#### [TASK TO CARRY OUT]
Rewrite the records below with every "computer-use agent" replaced by "desktop automation agent" and nothing else changed.

################

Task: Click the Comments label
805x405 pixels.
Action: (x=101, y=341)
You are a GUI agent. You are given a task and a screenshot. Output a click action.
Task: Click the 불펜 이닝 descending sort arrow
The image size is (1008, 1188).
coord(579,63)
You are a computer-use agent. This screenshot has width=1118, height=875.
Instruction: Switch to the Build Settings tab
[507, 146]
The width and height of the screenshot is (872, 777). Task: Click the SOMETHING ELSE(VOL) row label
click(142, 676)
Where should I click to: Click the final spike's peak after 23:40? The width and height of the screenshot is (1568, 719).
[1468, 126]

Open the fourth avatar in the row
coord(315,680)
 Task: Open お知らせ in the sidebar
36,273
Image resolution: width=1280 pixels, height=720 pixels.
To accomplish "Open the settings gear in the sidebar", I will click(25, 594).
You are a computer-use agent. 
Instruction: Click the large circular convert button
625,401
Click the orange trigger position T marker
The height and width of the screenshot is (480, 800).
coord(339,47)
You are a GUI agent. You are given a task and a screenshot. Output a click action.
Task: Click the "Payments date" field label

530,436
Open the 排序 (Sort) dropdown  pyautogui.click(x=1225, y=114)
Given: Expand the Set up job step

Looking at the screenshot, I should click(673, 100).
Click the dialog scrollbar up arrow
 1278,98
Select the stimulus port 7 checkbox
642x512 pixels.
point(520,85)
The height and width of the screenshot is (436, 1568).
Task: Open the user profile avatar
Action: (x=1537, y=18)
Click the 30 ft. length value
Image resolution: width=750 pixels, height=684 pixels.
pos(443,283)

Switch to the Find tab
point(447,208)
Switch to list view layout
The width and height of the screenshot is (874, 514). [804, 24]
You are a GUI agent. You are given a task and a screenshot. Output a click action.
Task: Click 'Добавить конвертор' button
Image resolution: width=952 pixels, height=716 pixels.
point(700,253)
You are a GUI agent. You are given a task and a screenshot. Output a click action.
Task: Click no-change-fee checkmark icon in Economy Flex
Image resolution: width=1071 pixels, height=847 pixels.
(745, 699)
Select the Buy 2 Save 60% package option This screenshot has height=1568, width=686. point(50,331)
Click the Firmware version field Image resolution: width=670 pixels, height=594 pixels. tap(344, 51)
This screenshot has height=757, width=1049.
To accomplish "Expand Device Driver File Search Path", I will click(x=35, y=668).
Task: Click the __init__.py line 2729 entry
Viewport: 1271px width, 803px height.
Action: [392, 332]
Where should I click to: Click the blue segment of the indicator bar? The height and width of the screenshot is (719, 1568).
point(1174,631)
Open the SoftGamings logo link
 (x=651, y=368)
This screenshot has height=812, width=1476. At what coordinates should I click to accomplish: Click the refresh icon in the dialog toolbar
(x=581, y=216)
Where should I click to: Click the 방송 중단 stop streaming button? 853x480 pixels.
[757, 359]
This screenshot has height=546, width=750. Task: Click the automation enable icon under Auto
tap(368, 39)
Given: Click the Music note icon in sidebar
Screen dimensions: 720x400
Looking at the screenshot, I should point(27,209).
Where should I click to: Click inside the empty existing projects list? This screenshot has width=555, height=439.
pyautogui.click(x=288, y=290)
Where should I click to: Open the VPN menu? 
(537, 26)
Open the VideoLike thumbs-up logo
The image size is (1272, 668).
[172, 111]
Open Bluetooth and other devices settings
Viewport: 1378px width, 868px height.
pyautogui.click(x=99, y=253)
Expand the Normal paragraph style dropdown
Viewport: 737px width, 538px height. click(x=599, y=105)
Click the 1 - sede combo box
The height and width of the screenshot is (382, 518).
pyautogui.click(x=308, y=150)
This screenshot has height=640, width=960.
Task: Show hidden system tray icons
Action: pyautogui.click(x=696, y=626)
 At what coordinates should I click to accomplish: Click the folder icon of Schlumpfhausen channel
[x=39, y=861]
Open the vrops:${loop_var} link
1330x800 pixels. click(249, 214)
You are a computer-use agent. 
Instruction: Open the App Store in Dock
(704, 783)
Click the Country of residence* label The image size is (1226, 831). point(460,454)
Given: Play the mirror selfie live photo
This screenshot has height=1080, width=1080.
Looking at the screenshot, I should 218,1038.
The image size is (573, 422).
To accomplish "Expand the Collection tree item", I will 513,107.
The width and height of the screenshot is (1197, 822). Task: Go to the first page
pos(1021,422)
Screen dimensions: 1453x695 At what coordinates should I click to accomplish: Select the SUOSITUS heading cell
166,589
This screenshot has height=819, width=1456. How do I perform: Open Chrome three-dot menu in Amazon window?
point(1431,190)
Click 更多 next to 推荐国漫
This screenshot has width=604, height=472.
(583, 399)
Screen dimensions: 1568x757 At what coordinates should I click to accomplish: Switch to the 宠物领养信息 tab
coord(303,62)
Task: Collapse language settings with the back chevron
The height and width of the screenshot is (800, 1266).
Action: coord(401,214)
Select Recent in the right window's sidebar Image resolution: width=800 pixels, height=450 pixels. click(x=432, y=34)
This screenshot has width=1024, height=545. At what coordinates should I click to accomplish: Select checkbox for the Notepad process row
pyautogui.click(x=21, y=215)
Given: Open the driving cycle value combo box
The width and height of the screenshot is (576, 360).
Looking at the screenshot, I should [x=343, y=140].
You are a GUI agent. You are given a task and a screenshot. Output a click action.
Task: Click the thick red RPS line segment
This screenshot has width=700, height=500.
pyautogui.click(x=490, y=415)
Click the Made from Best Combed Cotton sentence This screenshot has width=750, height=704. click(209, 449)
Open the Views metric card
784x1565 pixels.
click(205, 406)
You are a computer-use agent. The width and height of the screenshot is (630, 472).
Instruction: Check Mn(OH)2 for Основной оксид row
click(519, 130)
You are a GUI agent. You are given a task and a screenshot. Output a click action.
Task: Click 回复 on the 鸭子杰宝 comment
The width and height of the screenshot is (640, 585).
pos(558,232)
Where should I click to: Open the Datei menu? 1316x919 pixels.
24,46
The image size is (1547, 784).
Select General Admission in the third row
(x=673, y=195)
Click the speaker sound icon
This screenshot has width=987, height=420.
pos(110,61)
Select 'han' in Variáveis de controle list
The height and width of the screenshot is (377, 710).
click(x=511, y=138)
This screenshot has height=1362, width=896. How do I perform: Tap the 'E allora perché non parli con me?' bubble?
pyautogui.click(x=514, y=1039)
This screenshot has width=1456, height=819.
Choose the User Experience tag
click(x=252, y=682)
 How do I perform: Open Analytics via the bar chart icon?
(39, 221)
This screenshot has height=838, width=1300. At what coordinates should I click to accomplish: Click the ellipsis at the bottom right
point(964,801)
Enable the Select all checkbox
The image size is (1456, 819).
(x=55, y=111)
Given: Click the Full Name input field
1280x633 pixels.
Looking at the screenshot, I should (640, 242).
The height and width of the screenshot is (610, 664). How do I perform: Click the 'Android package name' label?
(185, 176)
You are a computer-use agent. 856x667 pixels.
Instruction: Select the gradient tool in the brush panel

################

#### [SOLUTION TO THIS PROBLEM]
Task: Click the Comments label
805x405 pixels.
Action: (x=101, y=341)
You are a GUI agent. You are given a task and a screenshot. Output a click action.
Task: Click the 불펜 이닝 descending sort arrow
The image size is (1008, 1188).
coord(579,63)
You are a desktop automation agent. This screenshot has width=1118, height=875.
Instruction: Switch to the Build Settings tab
[507, 146]
The width and height of the screenshot is (872, 777). Task: Click the SOMETHING ELSE(VOL) row label
click(142, 676)
Where should I click to: Click the final spike's peak after 23:40? The width and height of the screenshot is (1568, 719).
[1468, 126]

Open the fourth avatar in the row
coord(315,680)
 Task: Open お知らせ in the sidebar
36,273
Image resolution: width=1280 pixels, height=720 pixels.
To accomplish "Open the settings gear in the sidebar", I will click(25, 594).
You are a desktop automation agent. 
Instruction: Click the large circular convert button
625,401
Click the orange trigger position T marker
The height and width of the screenshot is (480, 800).
coord(339,47)
You are a GUI agent. You are given a task and a screenshot. Output a click action.
Task: Click the "Payments date" field label

530,436
Open the 排序 (Sort) dropdown  pyautogui.click(x=1225, y=114)
Given: Expand the Set up job step

Looking at the screenshot, I should click(673, 100).
Click the dialog scrollbar up arrow
 1278,98
Select the stimulus port 7 checkbox
642x512 pixels.
point(520,85)
The height and width of the screenshot is (436, 1568).
Task: Open the user profile avatar
Action: (x=1537, y=18)
Click the 30 ft. length value
Image resolution: width=750 pixels, height=684 pixels.
pos(443,283)

Switch to the Find tab
point(447,208)
Switch to list view layout
The width and height of the screenshot is (874, 514). [804, 24]
You are a GUI agent. You are given a task and a screenshot. Output a click action.
Task: Click 'Добавить конвертор' button
Image resolution: width=952 pixels, height=716 pixels.
point(700,253)
You are a GUI agent. You are given a task and a screenshot. Output a click action.
Task: Click no-change-fee checkmark icon in Economy Flex
Image resolution: width=1071 pixels, height=847 pixels.
(745, 699)
Select the Buy 2 Save 60% package option This screenshot has height=1568, width=686. point(50,331)
Click the Firmware version field Image resolution: width=670 pixels, height=594 pixels. tap(344, 51)
This screenshot has height=757, width=1049.
To accomplish "Expand Device Driver File Search Path", I will click(x=35, y=668).
Task: Click the __init__.py line 2729 entry
Viewport: 1271px width, 803px height.
Action: [392, 332]
Where should I click to: Click the blue segment of the indicator bar? The height and width of the screenshot is (719, 1568).
point(1174,631)
Open the SoftGamings logo link
 (x=651, y=368)
This screenshot has height=812, width=1476. At what coordinates should I click to accomplish: Click the refresh icon in the dialog toolbar
(x=581, y=216)
Where should I click to: Click the 방송 중단 stop streaming button? 853x480 pixels.
[757, 359]
This screenshot has height=546, width=750. Task: Click the automation enable icon under Auto
tap(368, 39)
Given: Click the Music note icon in sidebar
Screen dimensions: 720x400
Looking at the screenshot, I should point(27,209).
Where should I click to: Click inside the empty existing projects list? This screenshot has width=555, height=439.
pyautogui.click(x=288, y=290)
Where should I click to: Open the VPN menu? 
(537, 26)
Open the VideoLike thumbs-up logo
The image size is (1272, 668).
[172, 111]
Open Bluetooth and other devices settings
Viewport: 1378px width, 868px height.
pyautogui.click(x=99, y=253)
Expand the Normal paragraph style dropdown
Viewport: 737px width, 538px height. click(x=599, y=105)
Click the 1 - sede combo box
The height and width of the screenshot is (382, 518).
pyautogui.click(x=308, y=150)
This screenshot has height=640, width=960.
Task: Show hidden system tray icons
Action: pyautogui.click(x=696, y=626)
 At what coordinates should I click to accomplish: Click the folder icon of Schlumpfhausen channel
[x=39, y=861]
Open the vrops:${loop_var} link
1330x800 pixels. click(249, 214)
You are a desktop automation agent. 
Instruction: Open the App Store in Dock
(704, 783)
Click the Country of residence* label The image size is (1226, 831). point(460,454)
Given: Play the mirror selfie live photo
This screenshot has height=1080, width=1080.
Looking at the screenshot, I should 218,1038.
The image size is (573, 422).
To accomplish "Expand the Collection tree item", I will 513,107.
The width and height of the screenshot is (1197, 822). Task: Go to the first page
pos(1021,422)
Screen dimensions: 1453x695 At what coordinates should I click to accomplish: Select the SUOSITUS heading cell
166,589
This screenshot has height=819, width=1456. How do I perform: Open Chrome three-dot menu in Amazon window?
point(1431,190)
Click 更多 next to 推荐国漫
This screenshot has width=604, height=472.
(583, 399)
Screen dimensions: 1568x757 At what coordinates should I click to accomplish: Switch to the 宠物领养信息 tab
coord(303,62)
Task: Collapse language settings with the back chevron
The height and width of the screenshot is (800, 1266).
Action: coord(401,214)
Select Recent in the right window's sidebar Image resolution: width=800 pixels, height=450 pixels. click(x=432, y=34)
This screenshot has width=1024, height=545. At what coordinates should I click to accomplish: Select checkbox for the Notepad process row
pyautogui.click(x=21, y=215)
Given: Open the driving cycle value combo box
The width and height of the screenshot is (576, 360).
Looking at the screenshot, I should [x=343, y=140].
You are a GUI agent. You are given a task and a screenshot. Output a click action.
Task: Click the thick red RPS line segment
This screenshot has width=700, height=500.
pyautogui.click(x=490, y=415)
Click the Made from Best Combed Cotton sentence This screenshot has width=750, height=704. click(209, 449)
Open the Views metric card
784x1565 pixels.
click(205, 406)
You are a desktop automation agent. The width and height of the screenshot is (630, 472).
Instruction: Check Mn(OH)2 for Основной оксид row
click(519, 130)
You are a GUI agent. You are given a task and a screenshot. Output a click action.
Task: Click 回复 on the 鸭子杰宝 comment
The width and height of the screenshot is (640, 585).
pos(558,232)
Where should I click to: Open the Datei menu? 1316x919 pixels.
24,46
The image size is (1547, 784).
Select General Admission in the third row
(x=673, y=195)
Click the speaker sound icon
This screenshot has width=987, height=420.
pos(110,61)
Select 'han' in Variáveis de controle list
The height and width of the screenshot is (377, 710).
click(x=511, y=138)
This screenshot has height=1362, width=896. How do I perform: Tap the 'E allora perché non parli con me?' bubble?
pyautogui.click(x=514, y=1039)
This screenshot has width=1456, height=819.
Choose the User Experience tag
click(x=252, y=682)
 How do I perform: Open Analytics via the bar chart icon?
(39, 221)
This screenshot has height=838, width=1300. At what coordinates should I click to accomplish: Click the ellipsis at the bottom right
point(964,801)
Enable the Select all checkbox
The image size is (1456, 819).
(x=55, y=111)
Given: Click the Full Name input field
1280x633 pixels.
Looking at the screenshot, I should (640, 242).
The height and width of the screenshot is (610, 664). How do I perform: Click the 'Android package name' label?
(185, 176)
You are a desktop automation agent. 856x667 pixels.
Instruction: Select the gradient tool in the brush panel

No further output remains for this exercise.